L'ami Thom Yorke le déclarait récemment ; il se verrait bien ne plus produire avec sa bande que des EP, maxis, 12", courts-formats, singles... Appelez ça comme vous voulez.
Alors étudions ce que ça donne en 2004, un EP d'un des derniers super groupes du rock, j'ai nommé,
Radiohead.
Com Lag, à l'origine sorti uniquement au Japon mais en import chez nous (stratégie d'EMI pour faire monter le buzz ?), débute avec une version inédite de
2+2=5, qui ouvrait leur dernier album,
Hail to the Thief. Cette déclinaison live est noyée dans les reverb fantomatiques qu'on a connu sur
Kid A notamment, et change ainsi l'hymne immédiat en dérive expressionniste, gardant l'énergie de l'original mais libérant un espace permettant aux guitares de s'octroyer une liberté rageuse, pour finir sur un magma sonique enfiévré.
Christian Vogel (
Super_Collider) emmène ensuite un Thom oppressé sur
Remyxmotasis. Dans une transe bancale sur fond de bruits concrets, c'est un travail intéressant qui semble pousser l'idée obsessionelle de la chanson dans les derniers retranchements du format. Le jeu se calme avec le sensible
I Will (L.A version), présenté sur le mode d'une ballade urbaine ambiguë.

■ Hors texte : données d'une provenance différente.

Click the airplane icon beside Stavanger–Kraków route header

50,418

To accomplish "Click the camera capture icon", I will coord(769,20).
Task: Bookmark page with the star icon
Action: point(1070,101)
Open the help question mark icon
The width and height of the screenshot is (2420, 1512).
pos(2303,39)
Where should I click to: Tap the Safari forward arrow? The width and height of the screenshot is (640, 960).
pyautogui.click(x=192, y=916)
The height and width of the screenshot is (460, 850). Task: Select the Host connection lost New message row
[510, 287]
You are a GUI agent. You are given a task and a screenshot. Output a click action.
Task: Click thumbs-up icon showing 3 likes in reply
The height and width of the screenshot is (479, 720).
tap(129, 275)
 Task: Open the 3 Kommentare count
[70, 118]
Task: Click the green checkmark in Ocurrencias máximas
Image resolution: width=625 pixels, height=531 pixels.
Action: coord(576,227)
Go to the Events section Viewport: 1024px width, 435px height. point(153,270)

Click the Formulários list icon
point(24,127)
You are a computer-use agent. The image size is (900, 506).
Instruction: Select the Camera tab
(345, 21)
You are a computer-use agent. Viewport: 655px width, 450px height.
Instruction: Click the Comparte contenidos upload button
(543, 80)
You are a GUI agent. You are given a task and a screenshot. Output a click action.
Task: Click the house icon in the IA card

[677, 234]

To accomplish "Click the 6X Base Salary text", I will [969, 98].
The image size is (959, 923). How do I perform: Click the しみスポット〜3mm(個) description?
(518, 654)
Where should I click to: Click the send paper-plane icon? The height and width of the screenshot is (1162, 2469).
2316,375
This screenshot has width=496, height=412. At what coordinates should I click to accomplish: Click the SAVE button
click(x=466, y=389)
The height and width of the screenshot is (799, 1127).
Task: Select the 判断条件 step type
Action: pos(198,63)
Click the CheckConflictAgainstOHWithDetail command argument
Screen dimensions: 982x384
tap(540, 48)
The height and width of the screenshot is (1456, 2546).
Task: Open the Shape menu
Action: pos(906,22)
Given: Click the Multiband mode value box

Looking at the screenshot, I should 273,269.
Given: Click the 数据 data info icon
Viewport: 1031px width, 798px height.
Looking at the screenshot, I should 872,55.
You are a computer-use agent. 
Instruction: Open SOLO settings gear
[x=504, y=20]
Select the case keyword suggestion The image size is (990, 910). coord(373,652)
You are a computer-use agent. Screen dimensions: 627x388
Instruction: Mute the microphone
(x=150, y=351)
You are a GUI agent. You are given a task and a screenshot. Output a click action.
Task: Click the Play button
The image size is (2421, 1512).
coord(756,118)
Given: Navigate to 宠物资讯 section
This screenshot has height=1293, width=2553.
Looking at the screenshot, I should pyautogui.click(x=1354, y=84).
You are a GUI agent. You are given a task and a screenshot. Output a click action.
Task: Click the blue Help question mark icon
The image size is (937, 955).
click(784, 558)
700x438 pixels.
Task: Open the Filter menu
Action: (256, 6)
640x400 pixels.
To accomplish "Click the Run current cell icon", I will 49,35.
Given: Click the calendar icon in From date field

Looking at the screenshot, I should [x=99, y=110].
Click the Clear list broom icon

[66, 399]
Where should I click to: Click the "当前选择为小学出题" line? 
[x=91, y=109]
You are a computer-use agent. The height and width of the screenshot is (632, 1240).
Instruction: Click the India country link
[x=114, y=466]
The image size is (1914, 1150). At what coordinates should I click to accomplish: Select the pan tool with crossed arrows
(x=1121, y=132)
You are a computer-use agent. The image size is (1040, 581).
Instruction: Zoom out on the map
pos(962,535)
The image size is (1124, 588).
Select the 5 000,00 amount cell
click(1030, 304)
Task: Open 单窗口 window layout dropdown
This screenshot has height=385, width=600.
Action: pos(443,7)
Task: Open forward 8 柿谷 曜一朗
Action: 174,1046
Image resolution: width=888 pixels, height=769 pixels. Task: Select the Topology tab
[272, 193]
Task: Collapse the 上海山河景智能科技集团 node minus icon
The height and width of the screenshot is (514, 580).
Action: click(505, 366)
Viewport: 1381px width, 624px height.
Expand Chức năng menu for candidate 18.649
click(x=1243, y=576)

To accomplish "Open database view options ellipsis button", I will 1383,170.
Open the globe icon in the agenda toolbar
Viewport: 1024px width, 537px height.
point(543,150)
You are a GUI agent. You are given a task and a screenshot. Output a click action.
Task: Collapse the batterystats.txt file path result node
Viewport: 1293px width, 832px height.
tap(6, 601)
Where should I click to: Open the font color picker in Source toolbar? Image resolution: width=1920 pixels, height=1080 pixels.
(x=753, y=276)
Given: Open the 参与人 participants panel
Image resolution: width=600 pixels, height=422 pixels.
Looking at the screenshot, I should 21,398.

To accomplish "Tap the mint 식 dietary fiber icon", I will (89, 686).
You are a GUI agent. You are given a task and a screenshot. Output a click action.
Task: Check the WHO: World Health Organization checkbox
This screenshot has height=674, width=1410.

Paperbag Writer est une curiosité grise, sans doute née d'expérimentations entre basse, boîte à rythme et samples (larsen, cordes graciles). Avec
I Am a Wicked Child,
Radiohead prouve une nouvelle fois que son extraordinaire talent est tout terrain, en servant la mélodie berçante du refrain dans un registre quasi-country, sans abandonner la singularité qui leur est propre.
I Am a Citizen Insane est une autre déclinaison de climats rêveurs, habillé d'une douce poésie, venue de la répétitivité des kicks discrets et autres textures cycliques.
Four Tet, reconnu pour son electronica douce et bucolique, applique son talent à tisser un écrin asynchrone mais nuancé à
Skatterbrain, où les erreurs et la déconstruction résonnent comme une boîte à musique rouillée et enchanteresse.
Gagging Order est une pièce dépouillée, guitare sèche et chant, pour rappeler comment les dernières trouvailles de production du groupe n'on pas diminué sa capacité à raconter des histoires dans le plus simple apparat instrumental. Même démonstration sur le live de
Fog, au piano, un conte vocal absolument sublime, un vrai moment intemporel enregistré pendant la dernière de l'émission d'Arte, "Music Planet 2Nite". Le disque pourrait s'arrêter là, laissant l'auditeur bouleversé, mais c'est avec le baroque
que s'achève ce recueil, nous laissant sur les genoux à la disparition de l'atmosphère subliminale.
Cette réunion de faces B et de remixes marque la fin du contrat avec EMI, en même temps qu'un futur objet de culte pour les collectionneurs. Radiohead est désormais définitivement titulaire d'une routine de pop songs constantes dans leurs qualités, parfois terrassantes de sensibilité. Radiohead, qui s'essaie aux expérimentations, avec tantôt un certain talent technique, tantôt un vrai génie intuitif pour retranscrire par ce biais les mêmes émotions universelles. Radiohead, plus libre que jamais. Radiohead dont le potentiel, avec un tel champs de possibles, fait presque peur. L'avenir leur appartient.